When the story hit the news, I fully expected nationwide outcry similar to that inspired by the recent measles “epidemic” that began at Disneyland. That outbreak killed no-one, yet set the country on fire with calls for mandatory vaccination and even prison sentences for parents who choose not to vaccinate their children. Drug-resistant “superbugs” kill nearly 15,000 people a year in the US and a recent report predicts that they could kill as many as 300 million people by 2050. Surely this far more deadly health threat would lead to similar widespread outrage and calls for those even remotely responsible to be held accountable.

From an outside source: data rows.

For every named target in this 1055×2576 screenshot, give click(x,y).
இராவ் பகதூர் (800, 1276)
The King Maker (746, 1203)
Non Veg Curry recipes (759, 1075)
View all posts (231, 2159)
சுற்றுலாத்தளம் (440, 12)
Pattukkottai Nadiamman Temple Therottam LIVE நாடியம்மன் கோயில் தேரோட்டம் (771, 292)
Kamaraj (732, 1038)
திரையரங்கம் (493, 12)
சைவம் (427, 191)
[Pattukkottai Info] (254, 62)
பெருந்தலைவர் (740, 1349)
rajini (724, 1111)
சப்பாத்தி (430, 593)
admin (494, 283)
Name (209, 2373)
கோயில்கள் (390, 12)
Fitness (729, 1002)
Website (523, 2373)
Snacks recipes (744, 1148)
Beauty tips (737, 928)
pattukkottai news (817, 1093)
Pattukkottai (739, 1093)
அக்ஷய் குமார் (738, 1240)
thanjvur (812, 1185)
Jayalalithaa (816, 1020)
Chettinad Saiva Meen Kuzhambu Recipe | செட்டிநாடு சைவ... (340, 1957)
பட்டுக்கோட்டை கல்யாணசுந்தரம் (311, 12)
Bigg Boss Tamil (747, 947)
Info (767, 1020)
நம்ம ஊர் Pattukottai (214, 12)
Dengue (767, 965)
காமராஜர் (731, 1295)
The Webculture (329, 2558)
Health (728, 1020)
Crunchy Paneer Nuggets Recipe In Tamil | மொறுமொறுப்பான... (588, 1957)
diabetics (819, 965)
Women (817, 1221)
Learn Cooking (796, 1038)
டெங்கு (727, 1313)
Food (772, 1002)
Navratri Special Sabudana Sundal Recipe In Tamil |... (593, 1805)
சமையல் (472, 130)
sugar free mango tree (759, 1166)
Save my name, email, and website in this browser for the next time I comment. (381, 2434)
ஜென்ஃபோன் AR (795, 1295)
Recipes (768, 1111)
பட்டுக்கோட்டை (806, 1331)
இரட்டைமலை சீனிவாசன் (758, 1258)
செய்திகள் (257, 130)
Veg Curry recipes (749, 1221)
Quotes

I expected to see editorials calling for anyone who engaged in the overuse of antibiotics to be shunned by society; doctors who prescribed them unnecessarily (around 50% of all prescriptions by some estimates) to be censured and perhaps lose their licenses; parents who asked for antibiotics every time their child had an ear infection – despite the fact that the vast majority are not bacterial and are unaffected by antibiotics – to be thrown in jail for endangering the rest of us. But I saw nothing along these lines. Why not? The manipulation of the conversation around vaccines in the mainstream media has been nothing short of a tour de force. If you read only mainstream publications, you might come away with the impression that outbreaks of measles are the most serious public health crisis since the Black Death. You might think that those who do not vaccinate are uneducated, superstitious, “anti-science” zealots who get their information from daytime talk shows. You might even start to feel outrage at these people who – for no good reason at all – have decided to endanger everyone else by refusing to do what every doctor knows is perfectly safe, effective and the socially responsible thing to do.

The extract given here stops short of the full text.